EXERCISE GOAL
Would you retype the whole listing exactly, leaving its pictures out?

*** Begin section ***

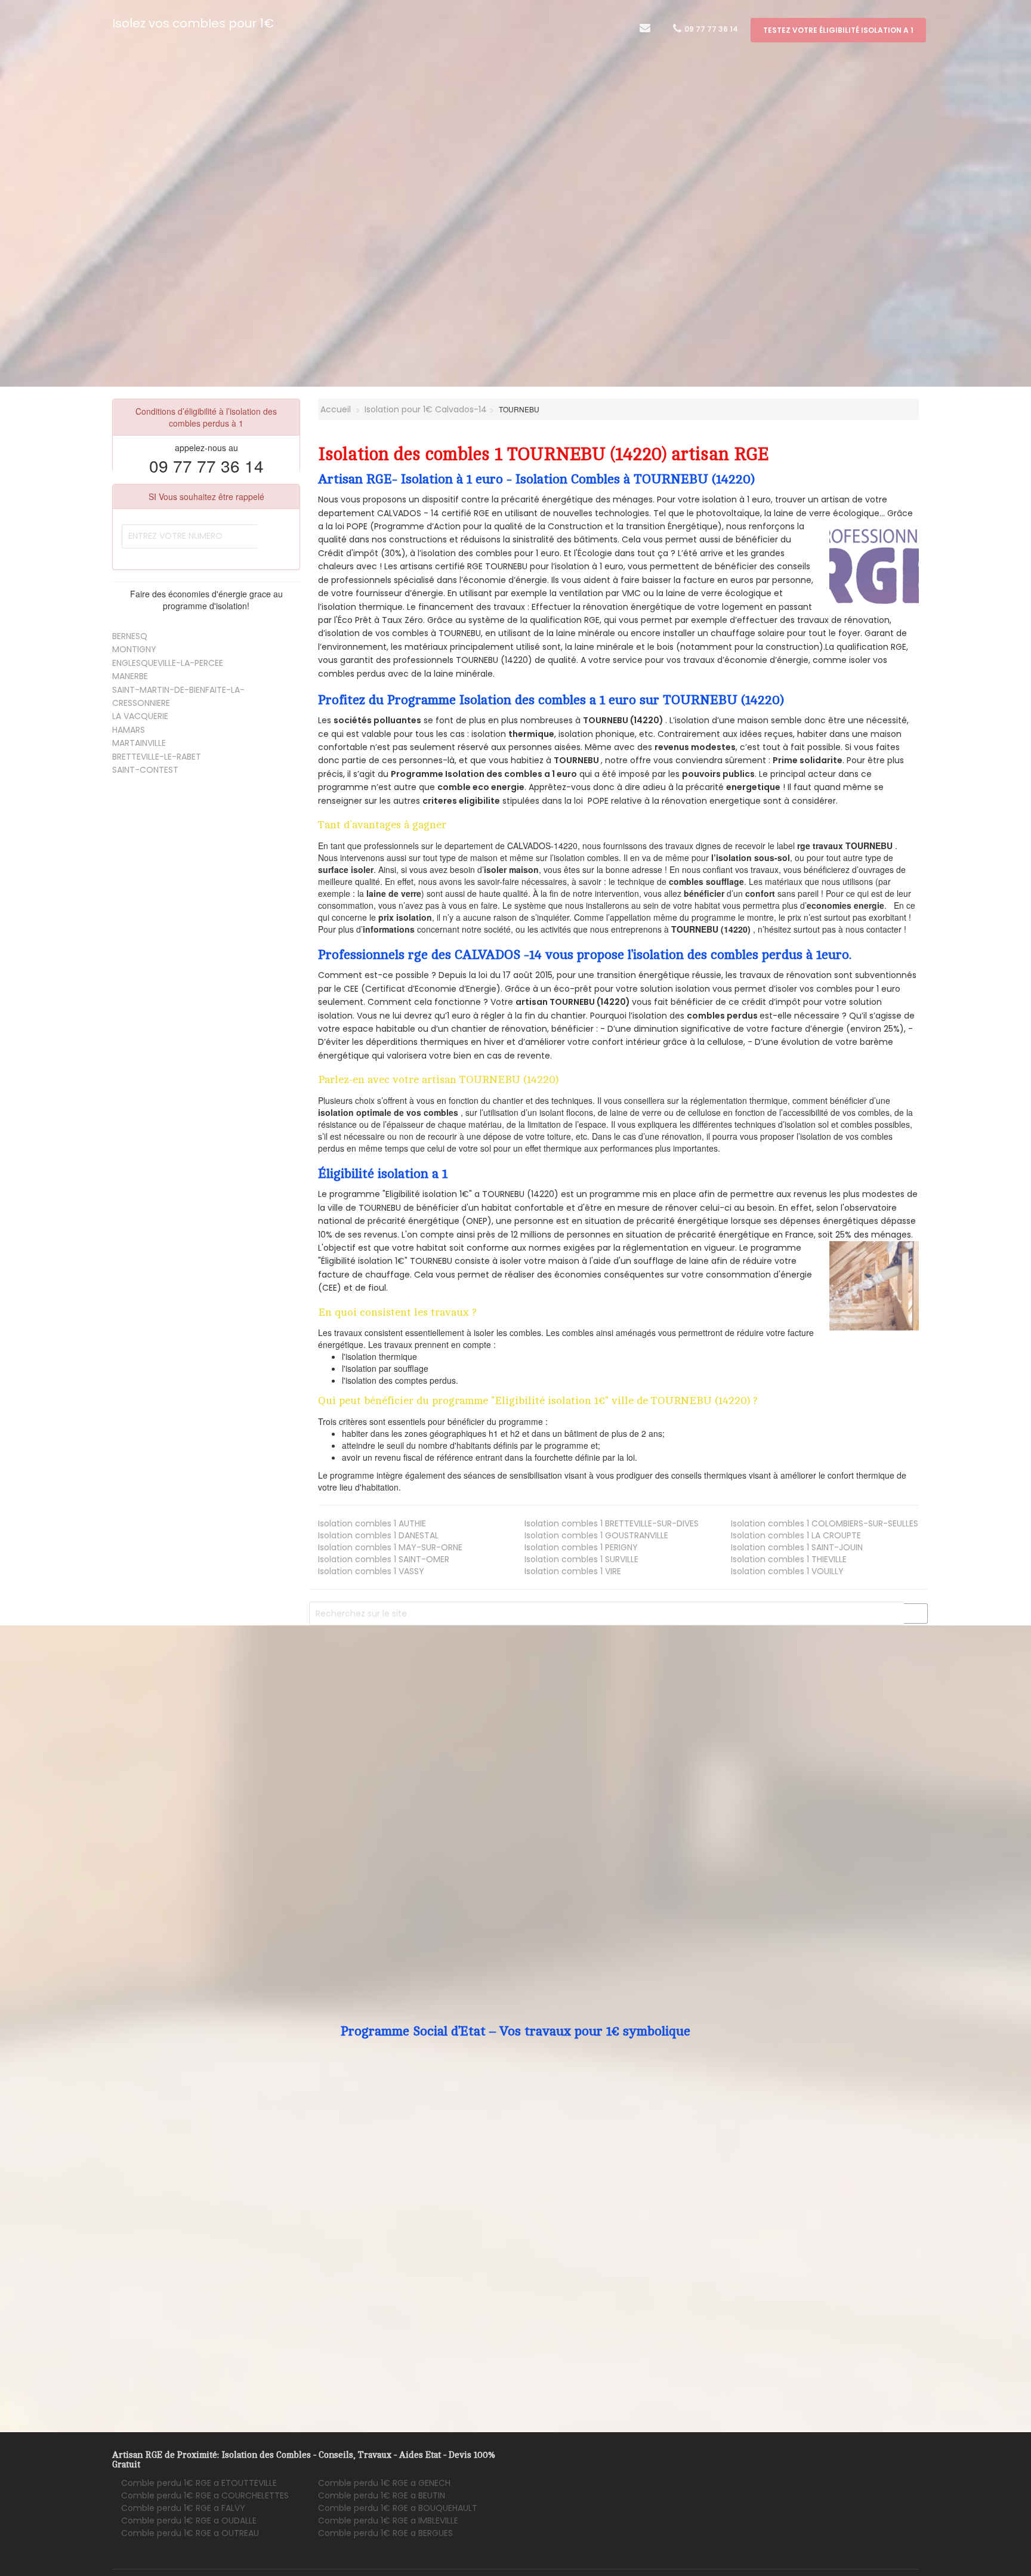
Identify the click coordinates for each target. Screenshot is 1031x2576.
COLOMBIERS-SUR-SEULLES (824, 1523)
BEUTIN (381, 2495)
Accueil (334, 409)
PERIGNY (581, 1547)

*** End section ***

FINISHED TASK
Identify the click coordinates for each target. Screenshot is 1031x2576.
COLOMBIERS-SUR-SEULLES (824, 1523)
BEUTIN (381, 2495)
Accueil (334, 409)
PERIGNY (581, 1547)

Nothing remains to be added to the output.